DOCUMENT SECTION Block Start

Bavarian Nordic to respond to monkeypox threat with vaccine supply

Bavarian Nordic will supply its smallpox vaccine Imvanex to at least two countries as cases of monkeypox surge in Europe and elsewhere.

The surge of cases of monkeypox outside west and central Africa have alarmed health authorities over the past few weeks. While some commentators claim the outbreak is nothing to be too concerned about, some governments have looked to secure vaccinations in order to mitigate against a potential epidemic.

There is no official vaccine for monkeypox in Europe, but a smallpox jab offers up to 85% protection. As such, Danish drugmaker Bavarian Nordic has signed at least two contracts with governments to supply its approved MVA-BN, or Modified Vaccinia Ankara-Bavarian Nordic, vaccine.

Image by Sakurai Midori – creative commons, Wikipedia

Known as Imvanex in Europe, Jyneos in the US (where it was approved in 2019 specifically for monkeypox), and Imvamune in Canada, the vaccine is a live, attenuated virus grown in cell lines derived from chicken eggs, made at Bavarian Nordic’s large-scale facility in Kvistgaard, Denmark.

The first order was announced eight days ago with an undisclosed European government, but the deal was not expected to impact the company’s 2022 guidance.

A second deal, announced with another country, was announced Wednesday and will  affect Bavarian Nordic’s forecasting, adding around DKK 200 million ($29 million) to the firm’s projected 2022 revenues.

DOCUMENT SECTION Block End
ENTRIES SUPPLIED Block Start

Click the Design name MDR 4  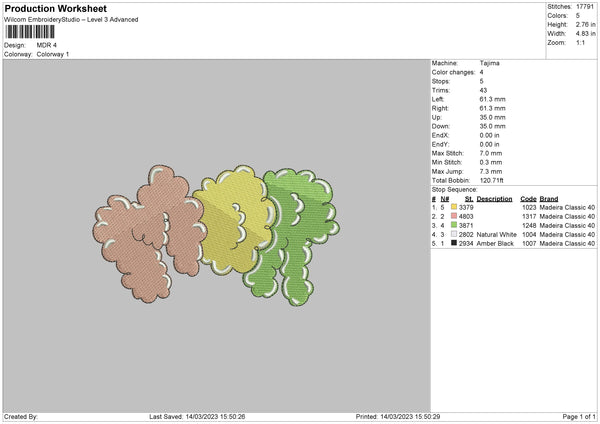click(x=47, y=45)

ENTRIES SUPPLIED Block End
ENTRIES SUPPLIED Block Start

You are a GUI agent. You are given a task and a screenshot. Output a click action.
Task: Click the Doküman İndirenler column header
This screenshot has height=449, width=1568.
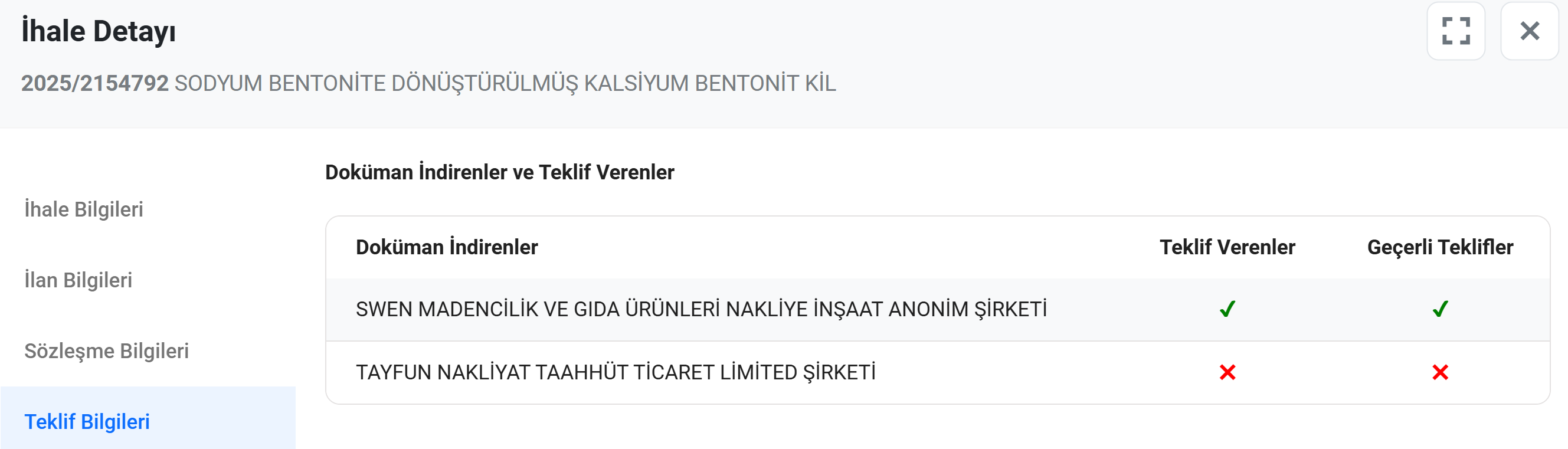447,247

ENTRIES SUPPLIED Block End

> [WHAT THIS TASK INVOLVES]
Can you continue the article on Bavarian Nordic's monkeypox vaccine deals, starting after its last sentence?

> [OUTPUT OF THE EXERCISE]
“The current monkeypox outbreak, which is now affecting countries globally, calls for a swift and coordinated response from health authorities, and we are pleased to assist another country with supply of vaccines to fulfil a growing demand,” Bavarian Nordic CEO Paul Chaplin said in a statement.

“Building on our vast experience and relations with governments in the procurement of vaccines for their national preparedness, we have rapidly adapted to this unprecedented situation and are working closely with other governments to make vaccines available as fast as possible to mitigate the situation.”

While the government tenders have not been identified, French news outlet RFi reported this week French and Danish health authorities want to start a vaccination campaign targeting adults who have been exposed to monkeypox.